# [Brief]
What you give back must match the data character for character.
(Beginning of Supplied data)
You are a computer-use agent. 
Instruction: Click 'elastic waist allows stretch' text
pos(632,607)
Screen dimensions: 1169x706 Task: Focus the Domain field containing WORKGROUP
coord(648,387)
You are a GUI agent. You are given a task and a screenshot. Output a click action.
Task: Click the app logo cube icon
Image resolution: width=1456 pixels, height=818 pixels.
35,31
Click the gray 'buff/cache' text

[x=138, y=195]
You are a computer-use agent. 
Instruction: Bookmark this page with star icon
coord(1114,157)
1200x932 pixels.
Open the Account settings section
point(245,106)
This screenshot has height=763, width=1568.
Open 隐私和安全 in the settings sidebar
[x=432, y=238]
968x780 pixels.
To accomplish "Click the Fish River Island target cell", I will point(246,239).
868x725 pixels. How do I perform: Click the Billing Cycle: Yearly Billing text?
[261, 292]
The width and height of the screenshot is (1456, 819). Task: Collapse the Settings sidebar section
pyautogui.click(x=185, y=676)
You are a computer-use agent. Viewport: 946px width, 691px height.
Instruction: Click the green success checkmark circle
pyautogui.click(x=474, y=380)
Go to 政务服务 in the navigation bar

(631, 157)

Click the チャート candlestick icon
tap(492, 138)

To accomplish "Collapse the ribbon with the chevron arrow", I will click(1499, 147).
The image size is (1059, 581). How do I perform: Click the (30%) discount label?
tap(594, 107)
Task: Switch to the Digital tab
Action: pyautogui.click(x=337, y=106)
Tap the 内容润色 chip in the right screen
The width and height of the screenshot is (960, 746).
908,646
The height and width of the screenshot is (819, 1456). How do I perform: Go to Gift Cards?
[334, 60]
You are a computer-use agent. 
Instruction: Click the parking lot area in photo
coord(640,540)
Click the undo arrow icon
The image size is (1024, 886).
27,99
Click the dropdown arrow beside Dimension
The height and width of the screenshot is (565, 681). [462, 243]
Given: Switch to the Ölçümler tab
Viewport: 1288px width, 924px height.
(End of Supplied data)
# [Solved exercise]
You are a computer-use agent. 
Instruction: Click 'elastic waist allows stretch' text
pos(632,607)
Screen dimensions: 1169x706 Task: Focus the Domain field containing WORKGROUP
coord(648,387)
You are a GUI agent. You are given a task and a screenshot. Output a click action.
Task: Click the app logo cube icon
Image resolution: width=1456 pixels, height=818 pixels.
35,31
Click the gray 'buff/cache' text

[x=138, y=195]
You are a computer-use agent. 
Instruction: Bookmark this page with star icon
coord(1114,157)
1200x932 pixels.
Open the Account settings section
point(245,106)
This screenshot has height=763, width=1568.
Open 隐私和安全 in the settings sidebar
[x=432, y=238]
968x780 pixels.
To accomplish "Click the Fish River Island target cell", I will point(246,239).
868x725 pixels. How do I perform: Click the Billing Cycle: Yearly Billing text?
[261, 292]
The width and height of the screenshot is (1456, 819). Task: Collapse the Settings sidebar section
pyautogui.click(x=185, y=676)
You are a computer-use agent. Viewport: 946px width, 691px height.
Instruction: Click the green success checkmark circle
pyautogui.click(x=474, y=380)
Go to 政务服务 in the navigation bar

(631, 157)

Click the チャート candlestick icon
tap(492, 138)

To accomplish "Collapse the ribbon with the chevron arrow", I will click(1499, 147).
The image size is (1059, 581). How do I perform: Click the (30%) discount label?
tap(594, 107)
Task: Switch to the Digital tab
Action: pyautogui.click(x=337, y=106)
Tap the 内容润色 chip in the right screen
The width and height of the screenshot is (960, 746).
908,646
The height and width of the screenshot is (819, 1456). How do I perform: Go to Gift Cards?
[334, 60]
You are a computer-use agent. 
Instruction: Click the parking lot area in photo
coord(640,540)
Click the undo arrow icon
The image size is (1024, 886).
27,99
Click the dropdown arrow beside Dimension
The height and width of the screenshot is (565, 681). [462, 243]
Given: Switch to the Ölçümler tab
Viewport: 1288px width, 924px height.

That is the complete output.